By December, Beckwith was talking freely to anyone who would listen, trying to convince people that he may have been foolish, but he'd made honest mistakes in his financial dealings with Mrs. Chadwick.

Chicago Sunday Tribune, December 4, 1904
“It was a little over two years ago when I first met Mrs. Chadwick. She came to this city to see me relative to making a loan. I do not believe there was a single thing about that meeting that made it different from hundreds of others. It was a conference on a straight business deal.

“She said she needed money and I thought from what she said that I was not assuming an unusual risk by letting her have it. You must remember that at that time I was dealing with her as a private citizen and not as the president of a bank. The first loan, I believe, was $5,000. It was paid when due. There were other loans, from my own resources, at different times. These were made quite frequently. At first, all of these were in small amounts, $5,000 or thereabouts. It was later that she came to me for greater sums. Do you think it at all strange that she gained my confidence? Is there anything unusual about it? Having business with her for months, I naturally looked upon her as all she claimed to be. All of the time her demands were growing heavier
“Before I knew it, she had borrowed a much larger sum than I supposed. Then my confidence was not shaken. Finally, I loaned her money belonging to the bank. That was my mistake. It was of the head and not of the heart, however. There is little to say after that. You know the rest. It has brought all this on me. Does anyone believe I would have deliberately entered into a transaction or a series of transactions that would have wrecked the bank?"

When Beckwith addressed the question of why a woman so wealthy was continually asking for loans, he mentioned her explanation about how she was paid from her trust — twice a year by a New York City lawyer named Baldwin. To Beckwith, at least, it made sense that she might need cash between payments, then use money from those payments to settle her loans. What wasn't explained, of course, is why the woman simply couldn't adjust her spending to avoid losing so much money in interest and bonuses to her creditors. Beckwith and her other creditors wouldn't admit it, but they were pleased to be dealing with someone willing to do just that. Beckwith may have trusted the woman, but he had to believe she was more than a little foolish.

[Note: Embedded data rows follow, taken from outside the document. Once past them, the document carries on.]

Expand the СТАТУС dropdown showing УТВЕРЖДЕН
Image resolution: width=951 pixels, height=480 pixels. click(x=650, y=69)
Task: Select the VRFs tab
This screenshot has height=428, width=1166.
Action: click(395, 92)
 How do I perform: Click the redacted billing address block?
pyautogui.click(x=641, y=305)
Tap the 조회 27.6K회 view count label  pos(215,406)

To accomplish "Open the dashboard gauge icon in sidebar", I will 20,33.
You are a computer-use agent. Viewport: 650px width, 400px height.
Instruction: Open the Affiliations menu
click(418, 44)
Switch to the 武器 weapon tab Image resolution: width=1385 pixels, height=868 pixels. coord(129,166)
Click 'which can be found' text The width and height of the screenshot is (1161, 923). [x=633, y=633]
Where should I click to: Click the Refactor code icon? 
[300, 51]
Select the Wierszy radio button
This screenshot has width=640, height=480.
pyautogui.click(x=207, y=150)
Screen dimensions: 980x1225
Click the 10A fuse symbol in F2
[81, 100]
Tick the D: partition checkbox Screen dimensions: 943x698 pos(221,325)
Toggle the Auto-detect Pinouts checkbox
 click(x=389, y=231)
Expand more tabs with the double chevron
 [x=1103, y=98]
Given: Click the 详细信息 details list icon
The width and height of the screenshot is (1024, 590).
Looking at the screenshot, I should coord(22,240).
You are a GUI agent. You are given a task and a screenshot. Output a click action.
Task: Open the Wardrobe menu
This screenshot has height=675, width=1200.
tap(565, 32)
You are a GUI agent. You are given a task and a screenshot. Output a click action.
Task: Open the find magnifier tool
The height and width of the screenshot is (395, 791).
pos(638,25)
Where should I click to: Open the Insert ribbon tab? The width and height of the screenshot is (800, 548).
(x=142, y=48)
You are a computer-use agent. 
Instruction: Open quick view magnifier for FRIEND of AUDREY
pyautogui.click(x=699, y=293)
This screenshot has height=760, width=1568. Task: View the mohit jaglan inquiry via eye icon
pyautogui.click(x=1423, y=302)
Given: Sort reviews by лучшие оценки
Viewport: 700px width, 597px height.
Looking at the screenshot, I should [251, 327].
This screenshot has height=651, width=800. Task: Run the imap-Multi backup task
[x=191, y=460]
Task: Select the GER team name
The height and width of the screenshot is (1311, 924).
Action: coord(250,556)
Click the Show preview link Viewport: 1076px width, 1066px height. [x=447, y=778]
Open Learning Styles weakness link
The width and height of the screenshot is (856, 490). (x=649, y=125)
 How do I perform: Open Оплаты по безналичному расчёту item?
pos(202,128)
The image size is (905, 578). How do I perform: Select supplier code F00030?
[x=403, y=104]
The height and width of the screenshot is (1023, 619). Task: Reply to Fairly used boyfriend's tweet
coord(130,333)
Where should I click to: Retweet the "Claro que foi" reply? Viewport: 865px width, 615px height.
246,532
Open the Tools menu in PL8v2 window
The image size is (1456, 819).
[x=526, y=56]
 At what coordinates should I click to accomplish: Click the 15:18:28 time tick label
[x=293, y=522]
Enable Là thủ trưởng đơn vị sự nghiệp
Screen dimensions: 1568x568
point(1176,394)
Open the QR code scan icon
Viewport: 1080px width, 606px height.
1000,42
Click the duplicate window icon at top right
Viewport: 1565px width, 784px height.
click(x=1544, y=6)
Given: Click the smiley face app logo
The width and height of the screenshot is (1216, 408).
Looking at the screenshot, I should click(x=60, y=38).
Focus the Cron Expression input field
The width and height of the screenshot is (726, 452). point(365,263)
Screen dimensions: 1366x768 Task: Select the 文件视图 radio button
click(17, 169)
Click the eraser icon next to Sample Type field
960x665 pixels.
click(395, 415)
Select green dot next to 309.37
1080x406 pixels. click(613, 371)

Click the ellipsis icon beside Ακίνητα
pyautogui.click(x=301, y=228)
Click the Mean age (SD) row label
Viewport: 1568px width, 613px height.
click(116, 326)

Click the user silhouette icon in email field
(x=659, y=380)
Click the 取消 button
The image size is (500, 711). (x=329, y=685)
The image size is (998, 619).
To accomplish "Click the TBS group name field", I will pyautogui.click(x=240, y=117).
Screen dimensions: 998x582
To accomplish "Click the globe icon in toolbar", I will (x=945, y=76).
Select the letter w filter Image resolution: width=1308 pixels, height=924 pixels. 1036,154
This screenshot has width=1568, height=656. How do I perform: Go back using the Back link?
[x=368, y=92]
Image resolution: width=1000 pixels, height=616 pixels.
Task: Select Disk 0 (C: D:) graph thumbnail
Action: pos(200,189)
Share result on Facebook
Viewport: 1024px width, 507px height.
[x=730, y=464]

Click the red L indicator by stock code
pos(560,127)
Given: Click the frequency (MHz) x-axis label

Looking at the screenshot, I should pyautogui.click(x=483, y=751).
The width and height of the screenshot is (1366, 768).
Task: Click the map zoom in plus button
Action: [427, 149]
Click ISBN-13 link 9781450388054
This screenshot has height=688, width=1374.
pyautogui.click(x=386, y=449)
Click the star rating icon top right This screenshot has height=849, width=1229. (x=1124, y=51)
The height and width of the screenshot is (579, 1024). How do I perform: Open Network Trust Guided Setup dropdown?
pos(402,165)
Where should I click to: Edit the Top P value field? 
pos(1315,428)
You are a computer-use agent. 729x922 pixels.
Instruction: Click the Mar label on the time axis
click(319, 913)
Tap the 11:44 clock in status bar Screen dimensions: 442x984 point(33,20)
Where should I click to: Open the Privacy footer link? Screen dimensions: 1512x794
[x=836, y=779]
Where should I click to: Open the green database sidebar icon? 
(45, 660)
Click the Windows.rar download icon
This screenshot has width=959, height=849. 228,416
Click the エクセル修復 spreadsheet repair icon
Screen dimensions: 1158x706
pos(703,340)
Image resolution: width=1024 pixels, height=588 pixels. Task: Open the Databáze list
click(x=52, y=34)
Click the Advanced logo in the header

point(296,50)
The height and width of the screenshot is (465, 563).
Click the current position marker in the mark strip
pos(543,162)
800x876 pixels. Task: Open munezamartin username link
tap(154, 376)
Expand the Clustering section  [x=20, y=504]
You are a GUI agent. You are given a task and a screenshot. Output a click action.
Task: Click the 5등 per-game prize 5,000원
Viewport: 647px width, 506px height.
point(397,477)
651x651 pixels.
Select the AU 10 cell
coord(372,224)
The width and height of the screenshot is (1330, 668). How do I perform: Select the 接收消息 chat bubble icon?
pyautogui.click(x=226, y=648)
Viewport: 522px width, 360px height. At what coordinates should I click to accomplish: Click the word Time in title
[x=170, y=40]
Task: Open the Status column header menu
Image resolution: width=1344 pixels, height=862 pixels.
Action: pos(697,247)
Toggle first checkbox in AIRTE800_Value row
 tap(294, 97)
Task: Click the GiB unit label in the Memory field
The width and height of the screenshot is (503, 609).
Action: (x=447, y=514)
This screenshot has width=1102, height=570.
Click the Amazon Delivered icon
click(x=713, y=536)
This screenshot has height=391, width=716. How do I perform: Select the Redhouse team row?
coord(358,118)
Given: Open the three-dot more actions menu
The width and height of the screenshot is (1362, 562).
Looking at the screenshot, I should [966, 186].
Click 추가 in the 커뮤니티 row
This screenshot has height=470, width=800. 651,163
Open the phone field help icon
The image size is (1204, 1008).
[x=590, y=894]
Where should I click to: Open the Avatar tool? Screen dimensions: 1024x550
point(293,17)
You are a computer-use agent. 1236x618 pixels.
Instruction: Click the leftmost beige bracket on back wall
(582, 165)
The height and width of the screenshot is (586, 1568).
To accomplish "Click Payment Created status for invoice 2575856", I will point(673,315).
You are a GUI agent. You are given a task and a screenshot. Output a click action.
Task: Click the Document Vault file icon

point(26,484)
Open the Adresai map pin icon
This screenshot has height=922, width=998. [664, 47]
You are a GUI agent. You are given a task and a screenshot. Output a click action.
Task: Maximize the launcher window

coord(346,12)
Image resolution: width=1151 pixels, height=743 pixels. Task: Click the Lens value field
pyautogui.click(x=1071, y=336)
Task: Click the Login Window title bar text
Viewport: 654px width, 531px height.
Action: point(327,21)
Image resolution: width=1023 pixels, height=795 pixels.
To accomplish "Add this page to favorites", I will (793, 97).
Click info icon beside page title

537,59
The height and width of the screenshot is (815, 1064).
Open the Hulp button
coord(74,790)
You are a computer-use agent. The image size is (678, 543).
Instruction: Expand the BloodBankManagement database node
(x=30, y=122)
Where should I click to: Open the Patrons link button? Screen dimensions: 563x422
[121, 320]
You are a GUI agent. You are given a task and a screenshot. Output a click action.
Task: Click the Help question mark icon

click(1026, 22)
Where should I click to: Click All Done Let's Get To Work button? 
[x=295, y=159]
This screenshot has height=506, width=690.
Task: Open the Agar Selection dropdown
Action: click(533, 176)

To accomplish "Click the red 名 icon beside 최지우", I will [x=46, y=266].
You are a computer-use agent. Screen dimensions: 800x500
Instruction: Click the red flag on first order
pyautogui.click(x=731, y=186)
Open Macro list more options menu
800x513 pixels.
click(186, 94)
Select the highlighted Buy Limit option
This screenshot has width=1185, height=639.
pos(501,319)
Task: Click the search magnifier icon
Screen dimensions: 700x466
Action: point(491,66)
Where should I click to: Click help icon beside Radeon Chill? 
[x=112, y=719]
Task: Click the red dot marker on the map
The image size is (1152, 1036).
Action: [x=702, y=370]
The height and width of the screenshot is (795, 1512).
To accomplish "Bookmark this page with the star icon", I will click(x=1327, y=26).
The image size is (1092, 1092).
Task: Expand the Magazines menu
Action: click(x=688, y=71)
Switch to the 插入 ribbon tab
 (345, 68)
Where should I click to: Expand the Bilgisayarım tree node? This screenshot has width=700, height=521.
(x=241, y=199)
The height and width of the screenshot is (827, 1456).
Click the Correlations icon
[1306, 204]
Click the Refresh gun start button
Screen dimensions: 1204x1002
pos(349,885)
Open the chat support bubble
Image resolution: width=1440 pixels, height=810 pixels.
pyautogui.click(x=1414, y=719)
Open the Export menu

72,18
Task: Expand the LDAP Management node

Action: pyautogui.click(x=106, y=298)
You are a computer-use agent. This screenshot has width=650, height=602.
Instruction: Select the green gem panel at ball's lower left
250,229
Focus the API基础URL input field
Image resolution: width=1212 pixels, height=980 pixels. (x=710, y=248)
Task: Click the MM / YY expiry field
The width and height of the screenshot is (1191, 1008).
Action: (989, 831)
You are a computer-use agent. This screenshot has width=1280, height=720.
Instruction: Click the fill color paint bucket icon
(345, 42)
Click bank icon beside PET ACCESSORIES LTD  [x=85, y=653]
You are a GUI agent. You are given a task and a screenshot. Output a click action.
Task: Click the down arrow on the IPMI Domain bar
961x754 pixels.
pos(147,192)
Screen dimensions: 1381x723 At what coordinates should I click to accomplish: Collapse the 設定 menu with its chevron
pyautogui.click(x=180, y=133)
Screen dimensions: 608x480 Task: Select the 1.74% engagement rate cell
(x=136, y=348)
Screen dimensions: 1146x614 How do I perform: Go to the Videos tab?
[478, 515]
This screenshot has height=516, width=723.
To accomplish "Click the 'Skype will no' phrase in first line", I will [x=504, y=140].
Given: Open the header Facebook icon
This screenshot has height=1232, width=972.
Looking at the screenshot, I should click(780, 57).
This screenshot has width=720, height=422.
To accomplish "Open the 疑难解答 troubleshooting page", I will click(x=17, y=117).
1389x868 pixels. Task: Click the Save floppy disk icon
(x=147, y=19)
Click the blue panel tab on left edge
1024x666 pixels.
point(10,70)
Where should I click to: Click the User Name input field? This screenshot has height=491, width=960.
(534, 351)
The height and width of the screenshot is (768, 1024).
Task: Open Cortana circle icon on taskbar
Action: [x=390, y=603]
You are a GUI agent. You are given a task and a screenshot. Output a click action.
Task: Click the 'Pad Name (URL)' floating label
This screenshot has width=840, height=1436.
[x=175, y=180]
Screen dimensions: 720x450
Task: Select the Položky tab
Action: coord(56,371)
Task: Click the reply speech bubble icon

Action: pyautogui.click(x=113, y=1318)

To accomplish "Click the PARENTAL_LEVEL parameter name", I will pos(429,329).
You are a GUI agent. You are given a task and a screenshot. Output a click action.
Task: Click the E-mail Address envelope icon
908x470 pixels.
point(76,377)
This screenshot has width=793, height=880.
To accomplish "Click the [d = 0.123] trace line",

So was Beckwith, who was too easily impressed by what he saw as the woman's wealth.

“I have seen three chests full of jewels owned by Mrs. Chadwick," he told reporters. "There were diamonds worth a king’s ransom. She would have these stones in little trays made to fit into different compartments in the trunks. Apparently she had a great delight in displaying these. She would hold them in her hand and fondle them. Mrs. Chadwick was an expert on gems. She would pick out a white diamond or an emerald or a ruby and tell at a glance how many thousands of dollars it was worth. This was only one more of her many remarkable traits. She had one necklace, a string of pearls, that was valued at $15,000. This was purchased abroad. Her jewels alone must have been worth half a million dollars."

As things turned out, few things Mrs. Chadwick had purchased were worth the prices she was willing to pay.

* * *

Beckwith threatens suicide
After the directors were alerted to the $240,000 loan made from bank funds, they pressured Beckwith, whose behavior became increasingly pathetic:

Chicago Sunday Tribune, December 11, 1904
One tragic incident related by Beckwith in the written confession concerns one of the visits of President Beckwith, Cashier Spear and Judge Albaugh to the Cleveland home of Mrs. Chadwick. The two bankers pleaded for money. Mrs. Chadwick made more promises.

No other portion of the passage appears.